[RECORDS — start]

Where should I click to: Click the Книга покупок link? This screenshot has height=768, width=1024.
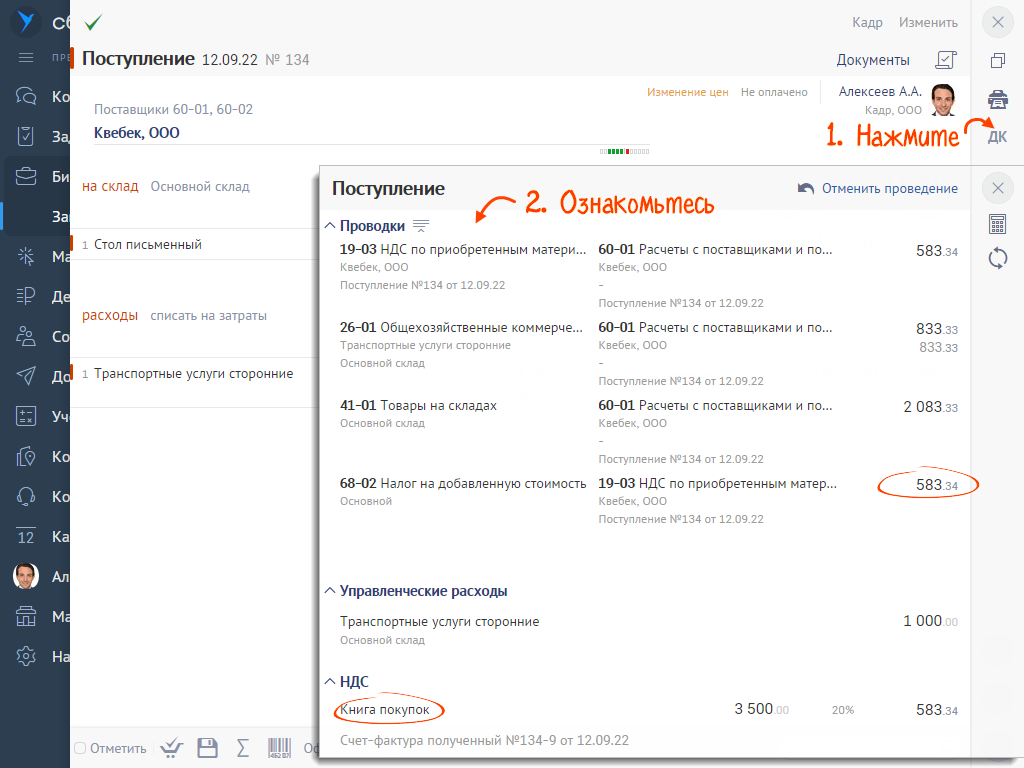coord(385,710)
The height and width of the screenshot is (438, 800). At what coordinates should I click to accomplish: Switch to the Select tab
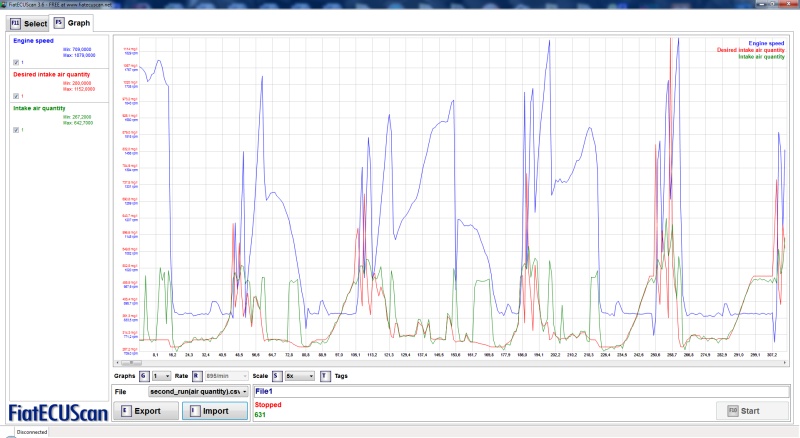[x=28, y=22]
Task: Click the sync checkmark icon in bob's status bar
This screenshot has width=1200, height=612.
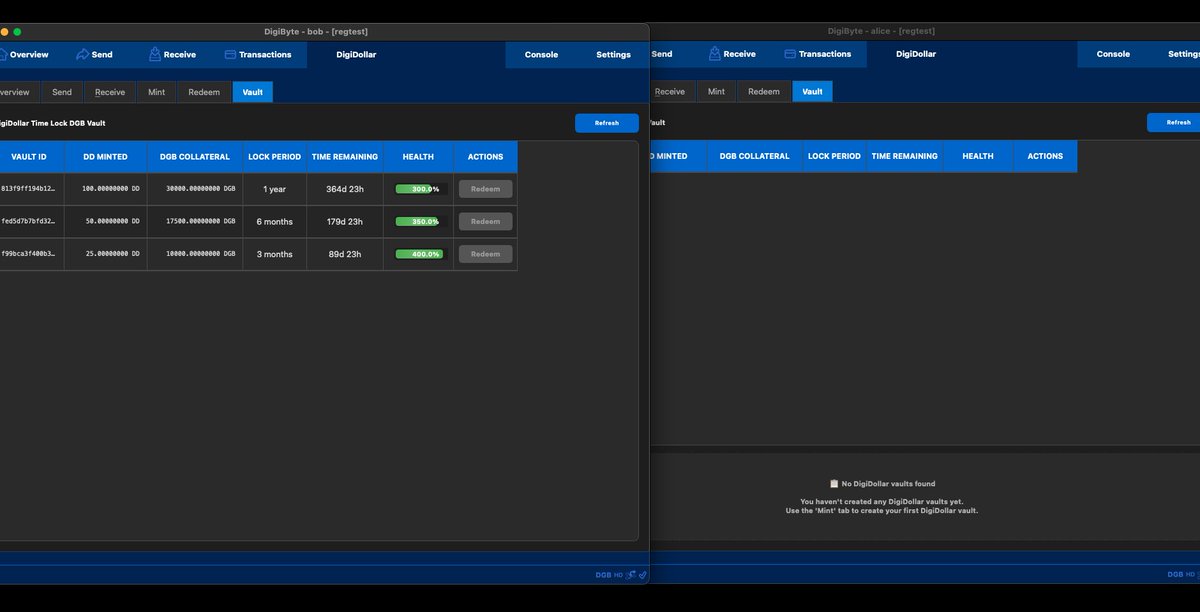Action: [x=643, y=575]
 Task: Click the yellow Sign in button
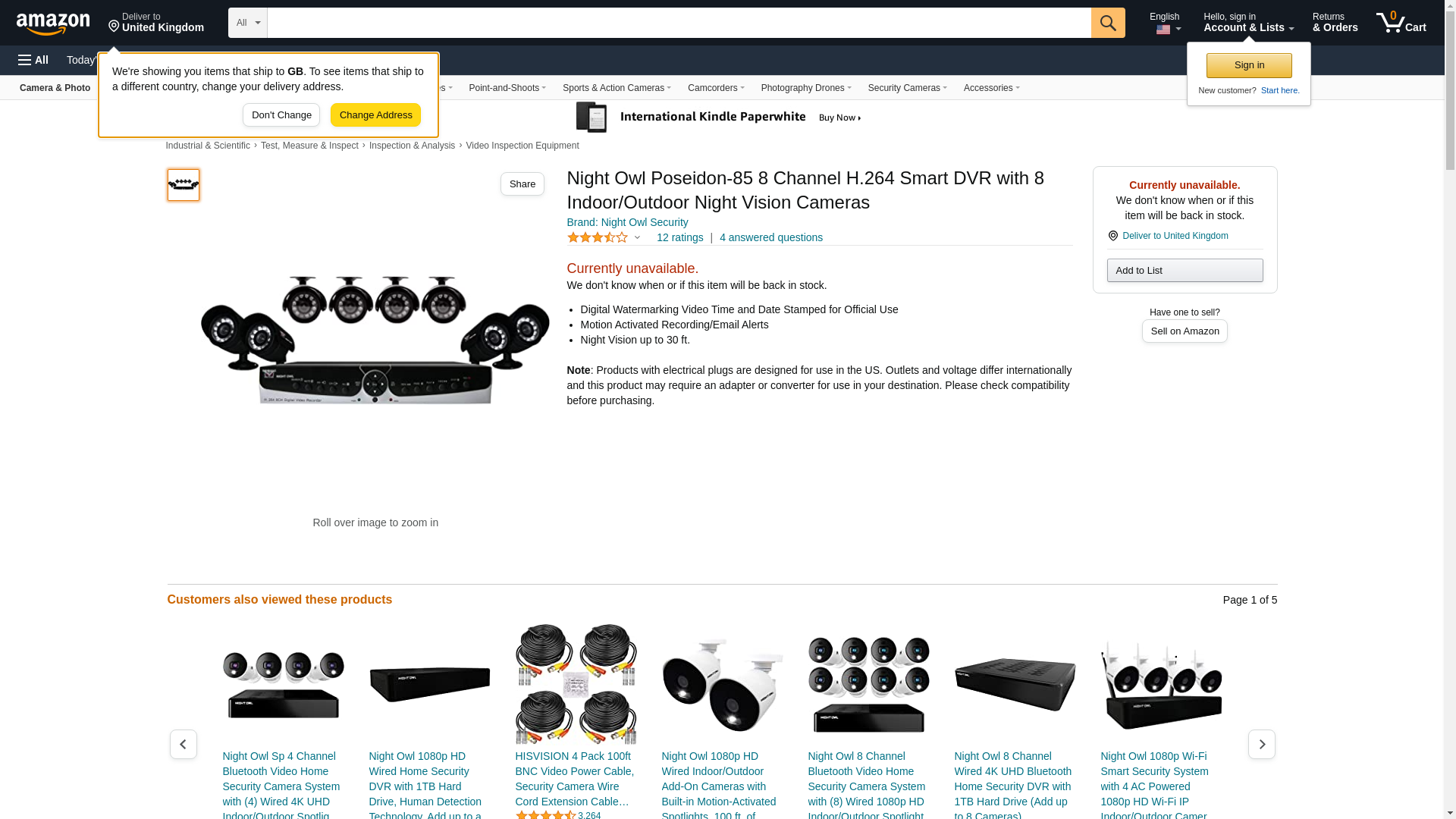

[RECORDS — finish]

▶ _TASK STATEMENT_: Copy every record above exactly as written, but leave out the pictures.

▶ _RESPONSE FOR THIS EXERCISE_:
Where should I click to: Click the Книга покупок link? This screenshot has height=768, width=1024.
coord(385,710)
The height and width of the screenshot is (438, 800). At what coordinates should I click to accomplish: Switch to the Select tab
[x=28, y=22]
Task: Click the sync checkmark icon in bob's status bar
This screenshot has width=1200, height=612.
Action: [x=643, y=575]
 Task: Click the yellow Sign in button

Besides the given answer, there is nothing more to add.